In this session, presenters will introduce decision science and describe how it has been successfully implemented to improve process and management outcomes of state and federal natural resource agencies. Speakers from the US Geological Survey’s Cooperative Fish and Wildlife Research Unit (CRU) Program, an agency with a strong history of providing applied decision science support to state and federal agencies, will present case studies of big problems that were successfully navigated through strong working relationships between agencies and CRU scientists. Presentations will outline a practical roadmap of existing resources and opportunities available for agencies to access or build internal decision science in their own programs. The session will end with an interactive exercise(s) to demonstrate simple ways that natural resource practitioners can utilize decision analysis to understand problems and work toward solutions.
Attendees will leave the session with (1) a clearer understanding of what decision analysis is (and isn’t), (2) tangible examples of how agency staff have worked with scientists to improve outcomes for important natural resource management decisions, and (3) practical guidance and resources for involving decision analysis in their work and agency.
Special Session 4
Energy Development: Finding the Nexus with Conservation, Community, and Collaboration
Co-Chairs:
Casey Stemler, Spectrum Outdoors
David Willms, National Wildlife Federation
Thursday, April 2, 2026 – 8 am to 10 am ET
Various forms of energy provide the foundational elements of a developed country. It’s difficult to imagine daily life without electricity, without fuel to power vehicles, or without the natural elements that allow computers and phones to function. However, every form of energy development has an impact on our natural environment: land conversion and fragmentation, direct mortality of wildlife, or the disruption of vital terrestrial or aquatic migration pathways by energy development projects. As the human population continues to grow, demand for energy will continue to increase, and its impact on the natural environment will expand. Energy development will continue regardless of what political party is in power in Washington, DC or in state capitals across the country. Therefore, it is critical that the conservation community effectively collaborate with energy development companies to manage and mitigate their impact on natural resources.

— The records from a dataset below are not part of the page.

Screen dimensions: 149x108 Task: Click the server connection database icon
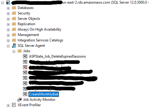(8, 2)
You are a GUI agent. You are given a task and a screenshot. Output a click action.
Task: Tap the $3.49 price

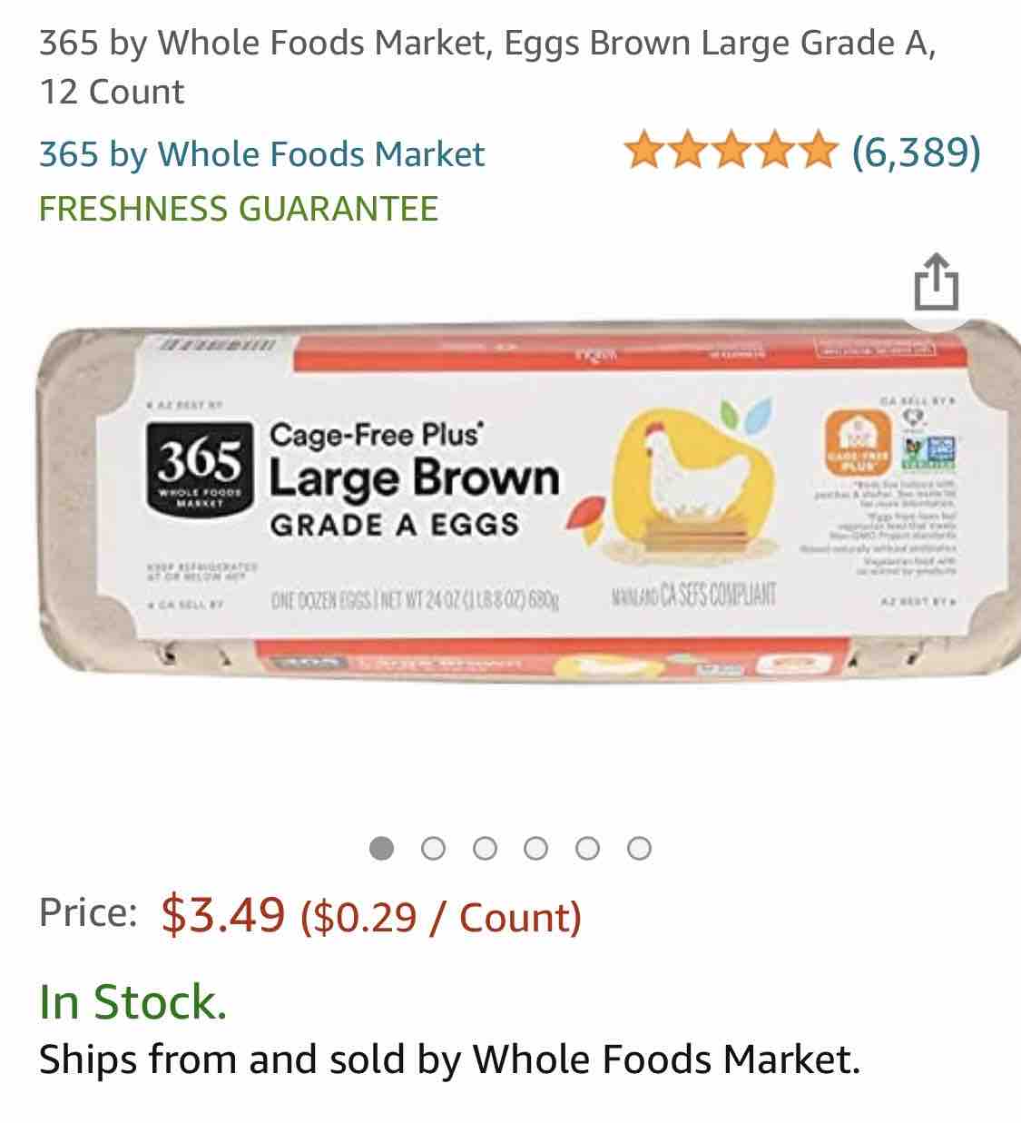pyautogui.click(x=223, y=913)
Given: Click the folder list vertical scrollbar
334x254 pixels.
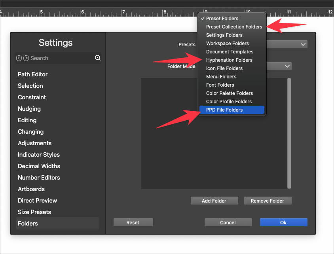Looking at the screenshot, I should tap(289, 133).
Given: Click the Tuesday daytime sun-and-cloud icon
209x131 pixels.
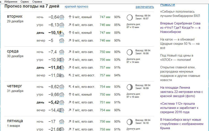Looking at the screenshot, I should 62,33.
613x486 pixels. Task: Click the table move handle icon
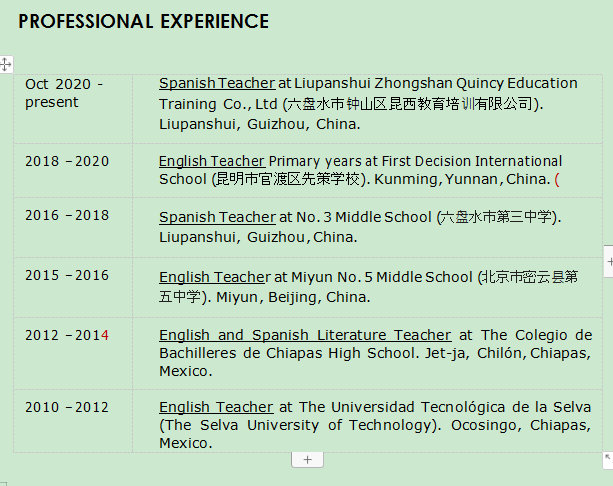5,64
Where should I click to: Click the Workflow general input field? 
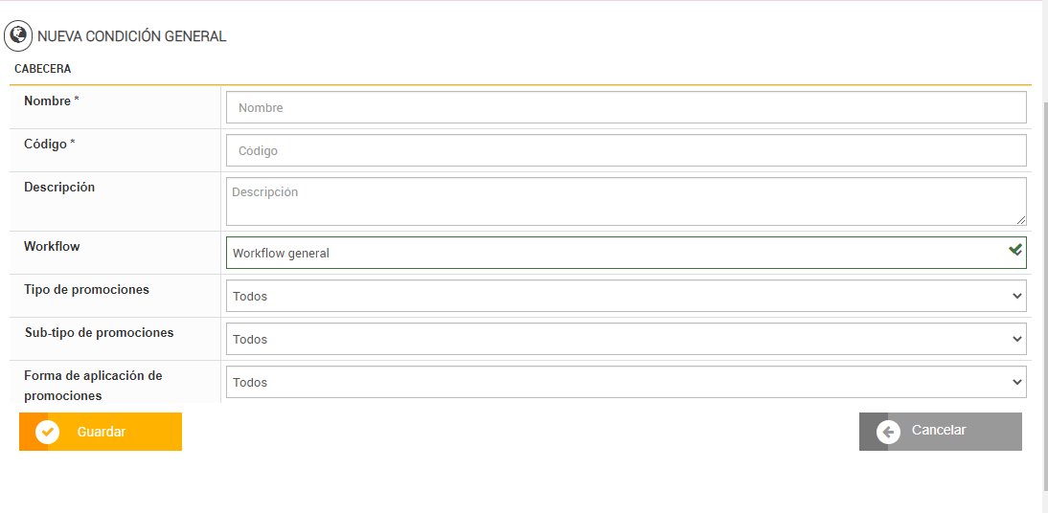613,253
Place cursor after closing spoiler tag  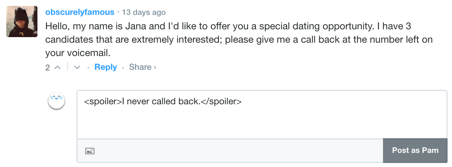[242, 101]
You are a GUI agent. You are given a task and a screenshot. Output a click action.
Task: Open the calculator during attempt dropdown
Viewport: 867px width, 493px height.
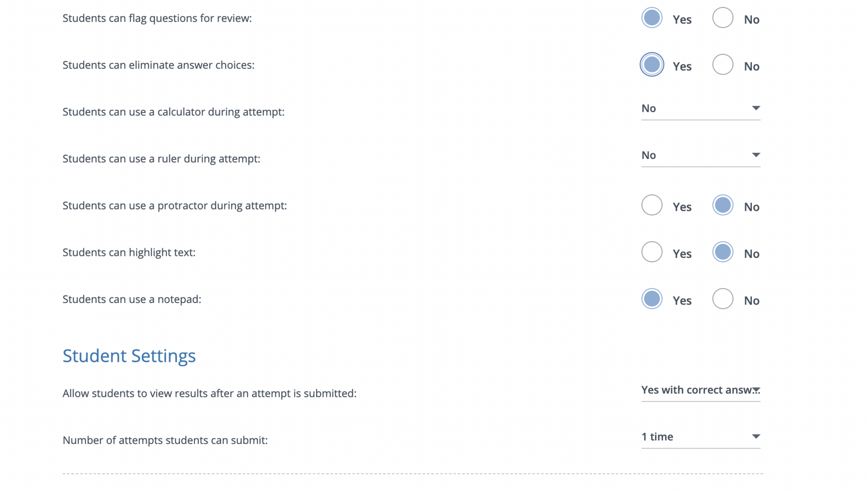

The conservation community can celebrate many examples of successfully working with companies to lessen the impact of energy development. However, hearing directly from industry representatives on their conservation programs and efforts will bring a fresh perspective to the collective conversation. Session speakers representing several major companies will address critical questions such as why do they embark on particular research projects, why do they provide financial support to non-governmental organizations conducting habitat/wildlife conservation, why do they invest resources to mitigate the impact they are having? The session will close with a panel discussion of how the conservation community can more effectively engage with energy development companies before and throughout the development and operational phases of an energy project.
Attendees will hear from oil and gas, renewable, pipeline, and mining companies supporting conservation research projects and collaborating with communities. The final Q&A panel discussion will provide attendees with the opportunity to learn how to be more effective in developing conservation opportunities with industry while also creating collaborative partnerships that can minimize impacts on our natural environment.